Building such a community is not easy and it’s primarily the result of the hard work a very small number of people are doing. Andrew Lamb and Andry Grove have done an amazing job so far, and they deserve recognition for that.
Toxicity and bad governance is what kills many open-source projects, but what I’ve experienced from the community so far, makes me feel very optimistic about the future.
Having said that, the work of these folks shouldn’t be taken for granted. Everyone who benefits from the project and the community, should try to support it in whatever way they can.
Governance & ownership
DataFusion is blessed to be an open-source project that doesn’t have a single company maintaining it.
The open-core model of monetizing software has left a very bitter taste in the mouths of many practitioners. Hashicorp and Databricks are just a small example of that.
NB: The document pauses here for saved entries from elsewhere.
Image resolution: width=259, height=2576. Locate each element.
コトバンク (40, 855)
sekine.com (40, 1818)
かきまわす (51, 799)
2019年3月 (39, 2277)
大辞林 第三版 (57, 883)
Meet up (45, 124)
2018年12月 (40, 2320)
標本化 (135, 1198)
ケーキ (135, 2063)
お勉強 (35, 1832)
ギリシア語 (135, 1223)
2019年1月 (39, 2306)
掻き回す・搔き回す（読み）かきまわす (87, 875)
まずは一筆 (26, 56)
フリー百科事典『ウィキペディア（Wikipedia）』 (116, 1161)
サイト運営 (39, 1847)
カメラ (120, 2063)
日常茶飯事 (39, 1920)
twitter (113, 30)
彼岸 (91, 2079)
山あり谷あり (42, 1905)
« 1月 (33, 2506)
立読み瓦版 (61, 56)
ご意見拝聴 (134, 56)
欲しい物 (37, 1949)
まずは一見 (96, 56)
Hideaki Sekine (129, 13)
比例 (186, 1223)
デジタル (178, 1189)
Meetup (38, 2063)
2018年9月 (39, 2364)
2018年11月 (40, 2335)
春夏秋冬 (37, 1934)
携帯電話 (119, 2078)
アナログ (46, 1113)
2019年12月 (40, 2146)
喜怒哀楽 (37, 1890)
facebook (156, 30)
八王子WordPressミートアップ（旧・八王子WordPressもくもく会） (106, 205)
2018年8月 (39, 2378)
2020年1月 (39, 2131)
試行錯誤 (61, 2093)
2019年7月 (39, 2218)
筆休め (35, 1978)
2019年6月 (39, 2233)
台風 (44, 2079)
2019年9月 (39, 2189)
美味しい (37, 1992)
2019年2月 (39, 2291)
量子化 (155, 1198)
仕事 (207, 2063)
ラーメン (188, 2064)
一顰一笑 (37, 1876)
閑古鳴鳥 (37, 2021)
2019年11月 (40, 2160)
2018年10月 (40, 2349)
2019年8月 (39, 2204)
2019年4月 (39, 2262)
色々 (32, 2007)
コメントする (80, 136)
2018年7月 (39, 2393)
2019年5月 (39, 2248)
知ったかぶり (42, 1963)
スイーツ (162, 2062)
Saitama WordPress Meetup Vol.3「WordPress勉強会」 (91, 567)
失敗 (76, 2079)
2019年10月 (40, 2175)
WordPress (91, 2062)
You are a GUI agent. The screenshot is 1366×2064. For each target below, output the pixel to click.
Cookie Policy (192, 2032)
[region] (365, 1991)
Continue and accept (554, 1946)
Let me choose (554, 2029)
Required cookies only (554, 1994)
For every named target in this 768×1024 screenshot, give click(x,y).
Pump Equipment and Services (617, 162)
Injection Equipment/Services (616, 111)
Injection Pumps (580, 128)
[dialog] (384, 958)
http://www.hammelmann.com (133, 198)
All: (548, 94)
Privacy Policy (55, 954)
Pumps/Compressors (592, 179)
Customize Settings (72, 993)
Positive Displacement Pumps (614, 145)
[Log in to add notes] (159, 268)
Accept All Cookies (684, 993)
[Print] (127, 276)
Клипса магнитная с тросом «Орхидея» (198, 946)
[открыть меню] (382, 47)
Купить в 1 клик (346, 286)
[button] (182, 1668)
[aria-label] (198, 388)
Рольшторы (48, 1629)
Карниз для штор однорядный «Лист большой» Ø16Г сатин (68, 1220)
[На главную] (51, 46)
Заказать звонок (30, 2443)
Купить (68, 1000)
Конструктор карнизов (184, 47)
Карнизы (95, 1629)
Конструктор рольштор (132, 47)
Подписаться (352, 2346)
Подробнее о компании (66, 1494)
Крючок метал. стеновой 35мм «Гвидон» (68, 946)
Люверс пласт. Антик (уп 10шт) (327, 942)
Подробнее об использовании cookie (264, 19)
We need a different model for building monetary value over open-source. Projects like Apache Arrow and Apache DataFusion are a great example of how a better future could look like.
All the companies I mentioned in the previous section benefit from DataFusion and contribute back to the project. They also monetize their technology and build their moats, without being antagonistic to the project.
The stars are aligned
Finally, the market is looking for solutions to problems that will require a lot of innovation to happen in data management systems.
The rise of new use cases like AI and ML are pushing existing solutions to their limits.
We need to build and we don’t have the luxury of iterating over 5+ years to just get a demo out there to the market.
DataFusion and the rest of the Arrow ecosystem is the foundation that will enable that, and it’s already happening.
The companies that presented at the Bay Area meetup collectively received over $200 million in funding.
All are using DataFusion for critical parts of their products and contribute back to the project.
Conclusions
The above are just a few of the reasons that make DataFusion such a special project. It’s still early, but the future looks really bright.
I hope I convinced you to keep an eye on the project, and if not, reach out and let me know why. I’m happy to hear your thoughts.
I’ll leave you for now with a picture from the event and with a prediction that the 1,000 projects built on DataFusion is not that far away!